▶ _Dataset excerpts_:

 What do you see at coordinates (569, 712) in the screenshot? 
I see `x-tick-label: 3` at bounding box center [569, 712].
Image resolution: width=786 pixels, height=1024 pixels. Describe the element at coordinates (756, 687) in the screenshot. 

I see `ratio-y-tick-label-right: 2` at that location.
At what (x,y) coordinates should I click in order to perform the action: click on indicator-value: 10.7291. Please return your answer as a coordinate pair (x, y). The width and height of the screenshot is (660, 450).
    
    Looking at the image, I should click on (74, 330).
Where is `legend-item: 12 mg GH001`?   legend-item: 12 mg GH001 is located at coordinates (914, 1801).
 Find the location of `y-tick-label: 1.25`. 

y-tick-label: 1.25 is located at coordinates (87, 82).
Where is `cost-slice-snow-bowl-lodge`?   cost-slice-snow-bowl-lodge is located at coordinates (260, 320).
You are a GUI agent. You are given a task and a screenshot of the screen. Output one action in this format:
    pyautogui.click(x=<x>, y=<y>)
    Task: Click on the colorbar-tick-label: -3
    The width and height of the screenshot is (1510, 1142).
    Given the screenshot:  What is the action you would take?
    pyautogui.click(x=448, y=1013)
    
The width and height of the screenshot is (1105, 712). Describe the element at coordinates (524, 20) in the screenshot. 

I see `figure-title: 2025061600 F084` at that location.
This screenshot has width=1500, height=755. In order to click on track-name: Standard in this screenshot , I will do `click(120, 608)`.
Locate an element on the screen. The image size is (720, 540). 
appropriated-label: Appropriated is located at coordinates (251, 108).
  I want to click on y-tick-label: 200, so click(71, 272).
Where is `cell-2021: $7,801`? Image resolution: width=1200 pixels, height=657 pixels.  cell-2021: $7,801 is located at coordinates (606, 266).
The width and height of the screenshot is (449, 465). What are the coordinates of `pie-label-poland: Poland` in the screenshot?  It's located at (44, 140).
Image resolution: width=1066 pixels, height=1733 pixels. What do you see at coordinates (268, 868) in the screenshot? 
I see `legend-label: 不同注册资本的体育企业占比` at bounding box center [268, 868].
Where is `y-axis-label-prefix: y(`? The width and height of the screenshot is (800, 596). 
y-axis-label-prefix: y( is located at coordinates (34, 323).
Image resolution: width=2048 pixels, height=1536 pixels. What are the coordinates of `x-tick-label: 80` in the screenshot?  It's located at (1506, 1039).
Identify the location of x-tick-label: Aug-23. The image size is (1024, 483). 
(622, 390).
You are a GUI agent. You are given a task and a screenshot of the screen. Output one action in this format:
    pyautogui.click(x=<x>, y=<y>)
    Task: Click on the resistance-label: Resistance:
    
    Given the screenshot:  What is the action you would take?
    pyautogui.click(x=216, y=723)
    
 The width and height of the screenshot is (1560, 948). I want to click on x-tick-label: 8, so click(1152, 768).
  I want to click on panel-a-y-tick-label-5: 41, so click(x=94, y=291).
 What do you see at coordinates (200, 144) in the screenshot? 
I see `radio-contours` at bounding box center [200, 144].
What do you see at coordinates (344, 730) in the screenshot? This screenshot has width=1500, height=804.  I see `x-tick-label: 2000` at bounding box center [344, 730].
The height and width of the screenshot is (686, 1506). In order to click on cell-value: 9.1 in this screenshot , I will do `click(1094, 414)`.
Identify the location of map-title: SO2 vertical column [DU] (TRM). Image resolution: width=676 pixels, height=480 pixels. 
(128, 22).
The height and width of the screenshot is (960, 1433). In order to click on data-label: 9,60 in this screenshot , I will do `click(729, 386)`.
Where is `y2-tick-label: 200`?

▶ _To do_: Recast the listing lines as a Markdown table with the columns Row and Line, leaving out blank lines. Begin at the line that has "coordinates (606, 266)." and stop after the line that has "The width and height of the screenshot is (449, 465).".

▶ _Your solution_:
| Row | Line |
|---|---|
| 1 | Where is `cell-2021: $7,801`? Image resolution: width=1200 pixels, height=657 pixels.  cell-2021: $7,801 is located at coordinates (606, 266). |
| 2 | The width and height of the screenshot is (449, 465). What are the coordinates of `pie-label-poland: Poland` in the screenshot?  It's located at (44, 140). |